Forse. Vediamo chi ha fatto meglio alla seconda pubblicazione!
Secondo articolo in collaborazione con RatPark, per la rubrica Fridays On The Moon. Qui trovate il mio primo articolo. Oggi parlo di un argomento interessante, partendo da una citazione di CapaRezza: “il secondo album è sempre il più difficile nella carriera di un artista”. Una frase molto vera, perché quando un album musicale è frutto di lavoro, impegno e dedizione, quando un artista ci mette davvero dentro una parte di sé, non è facile replicare.
Ci sono, però, alcuni che ce l’hanno fatta e che, anzi, col secondo album si sono addirittura superati. Ne ho scelti tre - così come hanno fatto i miei colleghi di RatPark. Vi lascio qui i primi due, e per la versione completa rimando al magazine.
Michael Kiwanuka - Love & Hate
Love & Hate è il secondo album di Michael Kiwanuka, artista britannico di cui ho parlato già altre volte. Un artista fondamentale in quella che è stata la rinascita del soul degli ultimi anni.
Pubblicato nel 2016, a quattro anni dall’ottimo esordio Home Again, questo secondo album rappresenta una vera e propria pietra miliare non solo per la carriera di Kiwanuka, ma per tutto il neo-soul, come dicevo.

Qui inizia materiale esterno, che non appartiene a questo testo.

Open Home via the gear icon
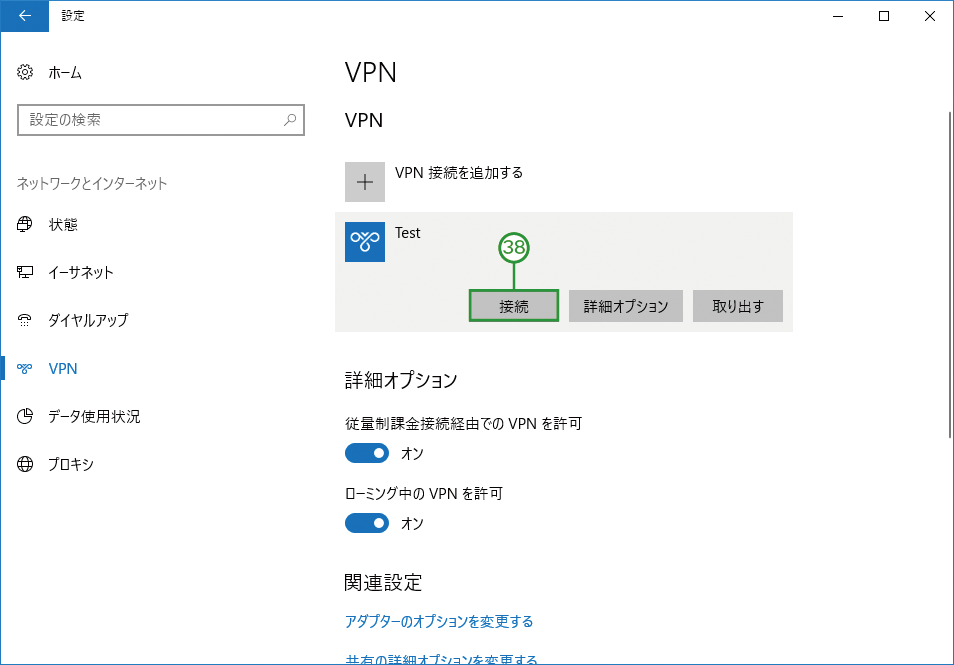 [x=25, y=72]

Partendo dalla prima traccia, Cold Little Heart un brano lungo 10 minuti, con una intro clamorosamente cinematografica e che strizza l’occhio agli anni ‘70 fra psichedelia e progressive alla Pink Floyd, Kiwanuka costruisce un disco ricchissimo dal punto di vista sonoro, di contenuti e di significati.
Tutto in Love & Hate è perfetto, curato e studiato nel minimo dettaglio e con un sound che, per quanto già sentito, è unico. Vi consiglio di ascoltarlo tutto d’un fiato e poi di rifarlo ancora e ancora.
Nirvana - Nevermind
Quando mi è stato detto il tema di questo articolo ho pensato subito a due cose: Verità Supposte di Caparezza e Nevermind dei Nirvana. Del primo ne hanno parlato i miei colleghi di RatPark sulle pagine di RatPark - abbonatevi! - per quanto riguarda Nevermind, invece…

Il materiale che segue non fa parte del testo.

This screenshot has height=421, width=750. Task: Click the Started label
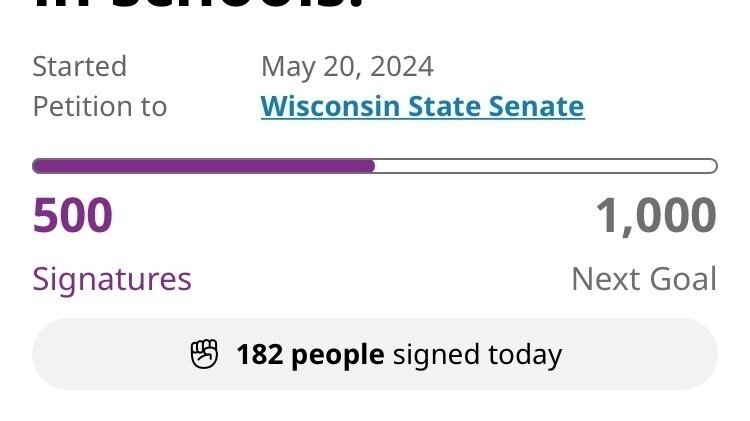pyautogui.click(x=80, y=66)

Ci sarebbero davvero 800miliardi di cose da dire su questo album, e probabilmente non basterebbero. Esplicito subito una cosa che conosce SpinnIt da un po’ probabilmente sa: sono molto legato al grunge e, in generale, al rock degli anni ‘90 - ne ho parlato anche di recente su SLEEVE Magazine - tuttavia nel triumvirato di Seattle, composto da Soundgarden, Pearl Jam e Nirvana, questi ultimi sono quelli a cui sono meno legato.
Non so dirvi bene il motivo, forse è il desiderio di doversi sempre un po’ distinguere, forse le voci di Eddie Vedder e Chris Cornell, in particolare, mi fanno vibrare le corde dell’anima in maniera diversa. Fatto sta che, nonostante questo, ignorare l’importanza dei Nirvana e, soprattutto, di Nevermind sarebbe da criminali. And I’m a nice guy.

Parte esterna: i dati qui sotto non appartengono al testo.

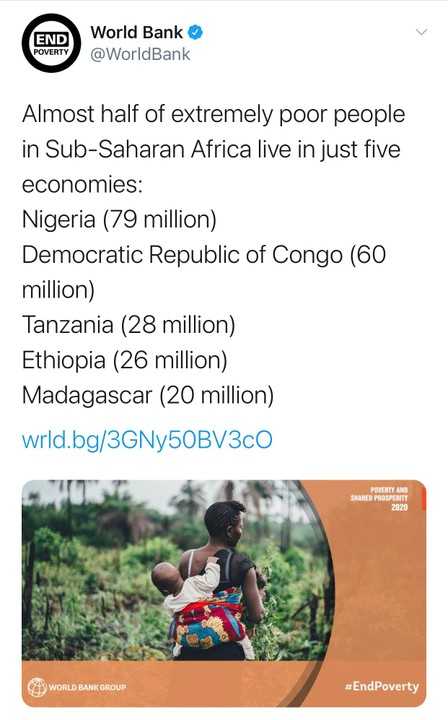
Task: Click the @WorldBank handle
Action: pos(140,54)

Nevermind, pubblicato il 24 settembre 1991, è uno dei dischi più iconici della storia del rock e ha avuto un impatto culturale immenso. Questo secondo album della band di Seattle, guidata da Kurt Cobain, è considerato il manifesto del movimento grunge e uno degli album che hanno definito gli anni '90. Con brani potenti, testi introspettivi e un sound che mescola aggressività punk, melodia pop e l’energia del rock alternativo, Nevermind ha catapultato i Nirvana nel mainstream.
Lo so che fra di voi ci sono gli enthusiasts di Bleach, ci sono sempre. Ma non si può negare né l’impatto di Nevermind né il fatto che, semplicemente, è un disco migliore. I brani sono meno grezzi, tutto è molto più a fuoco, preciso. Certo, tutto è molto pop, non a caso è uno degli album rock più ascoltati di sempre. Ma magari il pop fosse sempre così.
Anche in questo caso inutile suggerire una canzone in particolare: va ascoltato tutto. Vi dico, però, la mia preferita: Territorial Pissing.